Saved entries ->

────

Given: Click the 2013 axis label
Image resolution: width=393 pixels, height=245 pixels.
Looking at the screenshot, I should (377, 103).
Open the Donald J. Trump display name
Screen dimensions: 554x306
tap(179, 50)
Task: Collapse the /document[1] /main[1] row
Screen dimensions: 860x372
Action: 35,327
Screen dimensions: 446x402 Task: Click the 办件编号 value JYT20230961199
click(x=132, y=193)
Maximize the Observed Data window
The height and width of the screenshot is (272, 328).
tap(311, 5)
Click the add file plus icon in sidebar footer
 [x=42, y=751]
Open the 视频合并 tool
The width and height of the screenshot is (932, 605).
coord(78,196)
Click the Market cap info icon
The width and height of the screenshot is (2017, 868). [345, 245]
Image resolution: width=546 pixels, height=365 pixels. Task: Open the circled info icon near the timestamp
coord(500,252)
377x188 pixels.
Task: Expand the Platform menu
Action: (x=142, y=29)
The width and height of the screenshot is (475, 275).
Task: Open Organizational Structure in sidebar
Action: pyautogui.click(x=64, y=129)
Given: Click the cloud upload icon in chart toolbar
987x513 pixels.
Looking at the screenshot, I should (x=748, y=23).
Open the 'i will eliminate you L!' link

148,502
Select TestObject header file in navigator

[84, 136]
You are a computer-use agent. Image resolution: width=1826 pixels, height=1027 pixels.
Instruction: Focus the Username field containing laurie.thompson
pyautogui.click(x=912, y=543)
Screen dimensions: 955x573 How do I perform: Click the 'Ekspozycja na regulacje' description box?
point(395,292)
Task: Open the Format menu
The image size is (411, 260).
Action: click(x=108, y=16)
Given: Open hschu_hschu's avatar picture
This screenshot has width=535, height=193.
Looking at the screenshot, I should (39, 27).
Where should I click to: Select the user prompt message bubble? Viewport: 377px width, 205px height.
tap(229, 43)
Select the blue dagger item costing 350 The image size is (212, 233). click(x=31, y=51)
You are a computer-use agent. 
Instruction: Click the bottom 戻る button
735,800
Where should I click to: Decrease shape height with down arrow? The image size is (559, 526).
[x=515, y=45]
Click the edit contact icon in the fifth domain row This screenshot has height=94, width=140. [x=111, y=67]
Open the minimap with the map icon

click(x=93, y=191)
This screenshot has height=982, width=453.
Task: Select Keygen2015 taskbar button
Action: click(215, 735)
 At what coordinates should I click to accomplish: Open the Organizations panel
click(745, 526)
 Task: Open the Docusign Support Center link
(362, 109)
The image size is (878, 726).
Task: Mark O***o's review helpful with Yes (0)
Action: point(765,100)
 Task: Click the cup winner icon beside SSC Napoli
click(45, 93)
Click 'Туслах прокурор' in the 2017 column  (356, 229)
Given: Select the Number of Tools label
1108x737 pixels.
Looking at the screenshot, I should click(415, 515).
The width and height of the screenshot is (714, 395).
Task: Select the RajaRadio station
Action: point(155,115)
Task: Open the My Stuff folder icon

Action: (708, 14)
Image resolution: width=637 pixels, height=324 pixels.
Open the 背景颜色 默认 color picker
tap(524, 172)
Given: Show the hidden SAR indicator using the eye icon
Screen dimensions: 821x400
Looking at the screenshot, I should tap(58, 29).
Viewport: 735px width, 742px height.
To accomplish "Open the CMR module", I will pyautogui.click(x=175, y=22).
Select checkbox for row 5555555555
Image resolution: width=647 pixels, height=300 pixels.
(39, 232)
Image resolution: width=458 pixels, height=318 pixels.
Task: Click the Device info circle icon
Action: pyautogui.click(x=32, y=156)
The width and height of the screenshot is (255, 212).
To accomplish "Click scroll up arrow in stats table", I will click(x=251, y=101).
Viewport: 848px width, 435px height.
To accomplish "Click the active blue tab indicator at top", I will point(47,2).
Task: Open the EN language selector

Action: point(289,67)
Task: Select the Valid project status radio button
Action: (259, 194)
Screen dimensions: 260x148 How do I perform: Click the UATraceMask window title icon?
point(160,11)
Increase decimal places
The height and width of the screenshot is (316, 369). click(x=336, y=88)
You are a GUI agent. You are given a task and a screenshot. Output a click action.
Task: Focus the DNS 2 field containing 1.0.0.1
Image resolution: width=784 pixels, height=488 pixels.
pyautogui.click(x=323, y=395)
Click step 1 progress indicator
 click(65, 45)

────

Please reproduce all of the entries above exactly as they appear.

Given: Click the 2013 axis label
Image resolution: width=393 pixels, height=245 pixels.
Looking at the screenshot, I should (377, 103).
Open the Donald J. Trump display name
Screen dimensions: 554x306
tap(179, 50)
Task: Collapse the /document[1] /main[1] row
Screen dimensions: 860x372
Action: 35,327
Screen dimensions: 446x402 Task: Click the 办件编号 value JYT20230961199
click(x=132, y=193)
Maximize the Observed Data window
The height and width of the screenshot is (272, 328).
tap(311, 5)
Click the add file plus icon in sidebar footer
 [x=42, y=751]
Open the 视频合并 tool
The width and height of the screenshot is (932, 605).
coord(78,196)
Click the Market cap info icon
The width and height of the screenshot is (2017, 868). [345, 245]
Image resolution: width=546 pixels, height=365 pixels. Task: Open the circled info icon near the timestamp
coord(500,252)
377x188 pixels.
Task: Expand the Platform menu
Action: (x=142, y=29)
The width and height of the screenshot is (475, 275).
Task: Open Organizational Structure in sidebar
Action: pyautogui.click(x=64, y=129)
Given: Click the cloud upload icon in chart toolbar
987x513 pixels.
Looking at the screenshot, I should (x=748, y=23).
Open the 'i will eliminate you L!' link

148,502
Select TestObject header file in navigator

[84, 136]
You are a computer-use agent. Image resolution: width=1826 pixels, height=1027 pixels.
Instruction: Focus the Username field containing laurie.thompson
pyautogui.click(x=912, y=543)
Screen dimensions: 955x573 How do I perform: Click the 'Ekspozycja na regulacje' description box?
point(395,292)
Task: Open the Format menu
The image size is (411, 260).
Action: click(x=108, y=16)
Given: Open hschu_hschu's avatar picture
This screenshot has width=535, height=193.
Looking at the screenshot, I should (39, 27).
Where should I click to: Select the user prompt message bubble? Viewport: 377px width, 205px height.
tap(229, 43)
Select the blue dagger item costing 350 The image size is (212, 233). click(x=31, y=51)
You are a computer-use agent. 
Instruction: Click the bottom 戻る button
735,800
Where should I click to: Decrease shape height with down arrow? The image size is (559, 526).
[x=515, y=45]
Click the edit contact icon in the fifth domain row This screenshot has height=94, width=140. [x=111, y=67]
Open the minimap with the map icon

click(x=93, y=191)
This screenshot has height=982, width=453.
Task: Select Keygen2015 taskbar button
Action: click(215, 735)
 At what coordinates should I click to accomplish: Open the Organizations panel
click(745, 526)
 Task: Open the Docusign Support Center link
(362, 109)
The image size is (878, 726).
Task: Mark O***o's review helpful with Yes (0)
Action: point(765,100)
 Task: Click the cup winner icon beside SSC Napoli
click(45, 93)
Click 'Туслах прокурор' in the 2017 column  (356, 229)
Given: Select the Number of Tools label
1108x737 pixels.
Looking at the screenshot, I should click(415, 515).
The width and height of the screenshot is (714, 395).
Task: Select the RajaRadio station
Action: point(155,115)
Task: Open the My Stuff folder icon

Action: (708, 14)
Image resolution: width=637 pixels, height=324 pixels.
Open the 背景颜色 默认 color picker
tap(524, 172)
Given: Show the hidden SAR indicator using the eye icon
Screen dimensions: 821x400
Looking at the screenshot, I should tap(58, 29).
Viewport: 735px width, 742px height.
To accomplish "Open the CMR module", I will pyautogui.click(x=175, y=22).
Select checkbox for row 5555555555
Image resolution: width=647 pixels, height=300 pixels.
(39, 232)
Image resolution: width=458 pixels, height=318 pixels.
Task: Click the Device info circle icon
Action: pyautogui.click(x=32, y=156)
The width and height of the screenshot is (255, 212).
To accomplish "Click scroll up arrow in stats table", I will click(x=251, y=101).
Viewport: 848px width, 435px height.
To accomplish "Click the active blue tab indicator at top", I will point(47,2).
Task: Open the EN language selector

Action: point(289,67)
Task: Select the Valid project status radio button
Action: (259, 194)
Screen dimensions: 260x148 How do I perform: Click the UATraceMask window title icon?
point(160,11)
Increase decimal places
The height and width of the screenshot is (316, 369). click(x=336, y=88)
You are a GUI agent. You are given a task and a screenshot. Output a click action.
Task: Focus the DNS 2 field containing 1.0.0.1
Image resolution: width=784 pixels, height=488 pixels.
pyautogui.click(x=323, y=395)
Click step 1 progress indicator
 click(65, 45)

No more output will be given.